• [TEXT EXCERPT]
— begin —

For the first layer of the decision-making full connection layer, they should not only deal with the characteristics of the flattened convolution layer but also accept the stimulation from the modulated interneurons to change their output. The calculation model is expressed as follows.

$$\mathrm{y}=\mathrm{g}(W1 \cdot X+w2\cdot V+b)$$
(7)

where \(X\) is the input from the convolution layer; \(\mathrm{g}\) is the activation function; \(W1\) and \(w2\) are obtained with the learning process, respectively.

According to the principle of gill constriction reflex of the Aplysia shown in Fig. 2a, the sensory neurons facilitated by the modulated interneurons are directly connected with the motor neurons through synapses; that is, the path from the neurons facilitated by the modulated interneurons to the final output is short, so that the effectiveness of facilitation can be guaranteed without using complex structures such as residuals. From the perspective of neural network training, the short back-propagation path is convenient to learn the appropriate \(W1\) and \(w2\) from a small amount of counterexample data. Therefore, referring to the effectiveness of Alexnet31 3-layer full connection classifier, we select 3-layer for the number of full connection layers.

For external information perception, the common convolution layer is used. The features extracted by the common convolution layer should not only be used for multi-target recognition but also directly generate decisions through the full connection layer. Its weight uses the weight of the pre-trained YOLOv3 model.

— end —

• [RECORDS SHOWN]
— begin —

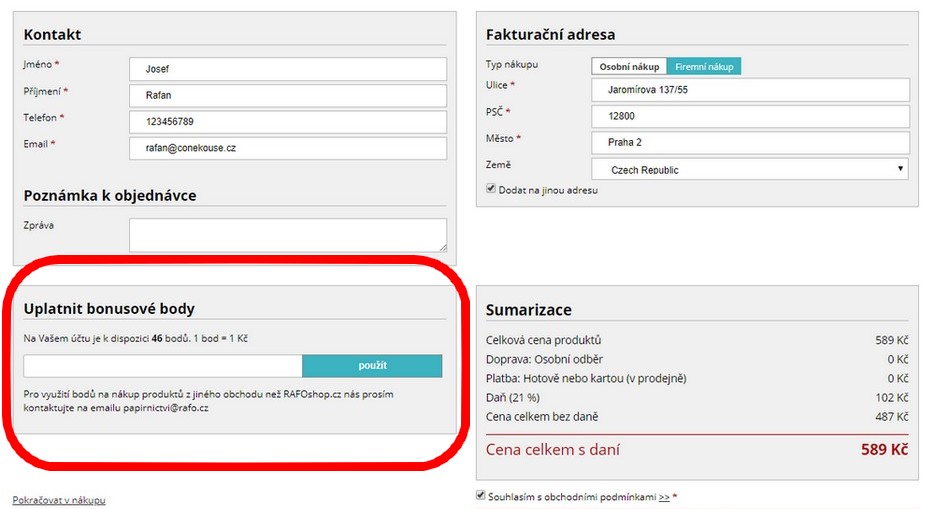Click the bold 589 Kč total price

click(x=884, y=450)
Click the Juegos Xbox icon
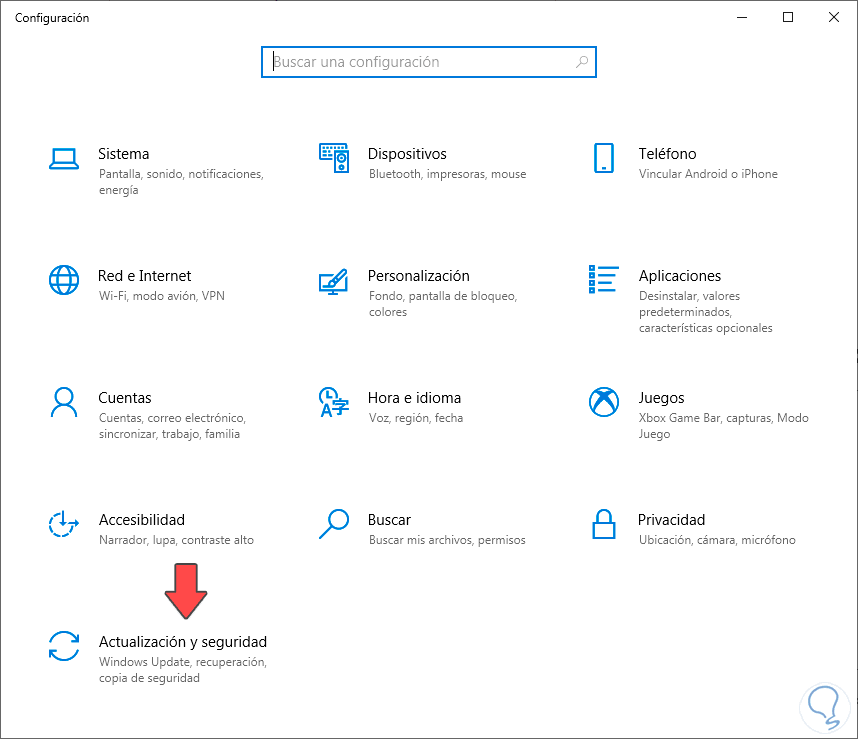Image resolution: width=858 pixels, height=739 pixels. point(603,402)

— end —
— begin —

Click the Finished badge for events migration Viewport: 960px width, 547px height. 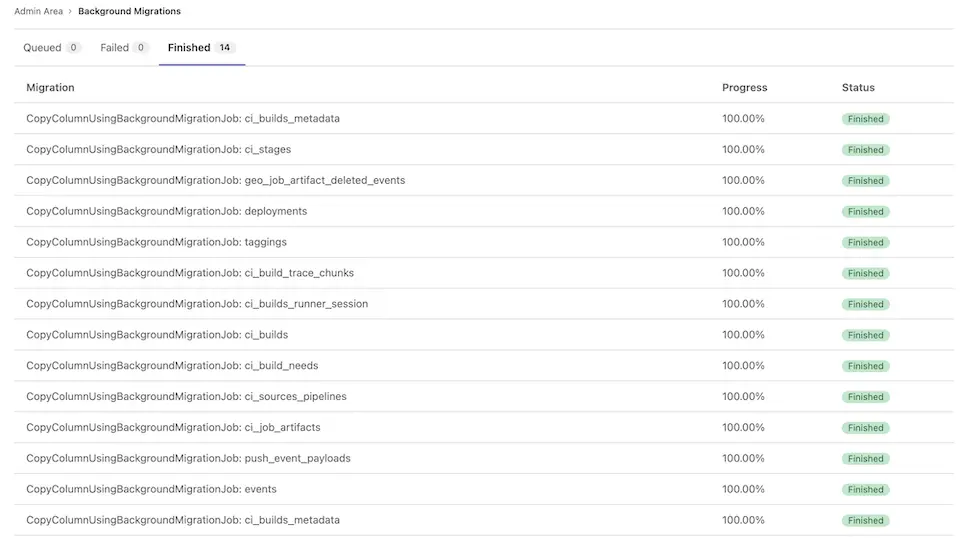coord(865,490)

— end —

• [REQUIRED WORK]
Decide whether each statement agrees with the network-design excerpt, and support each yes or no with the deciding words quoted from it.
1. The weights of the common convolution layer are taken from a pre-trained YOLOv3 model.
2. Residual structures are required to guarantee the effectiveness of facilitation.
3. Five full connection layers are selected.
Answer from the network-design excerpt alone, not from the items.

• [EXERCISE OUTPUT]
1. Yes: "Its weight uses the weight of the pre-trained YOLOv3 model."
2. No: "the effectiveness of facilitation can be guaranteed without using complex structures such as residuals"
3. No: "we select 3-layer for the number of full connection layers"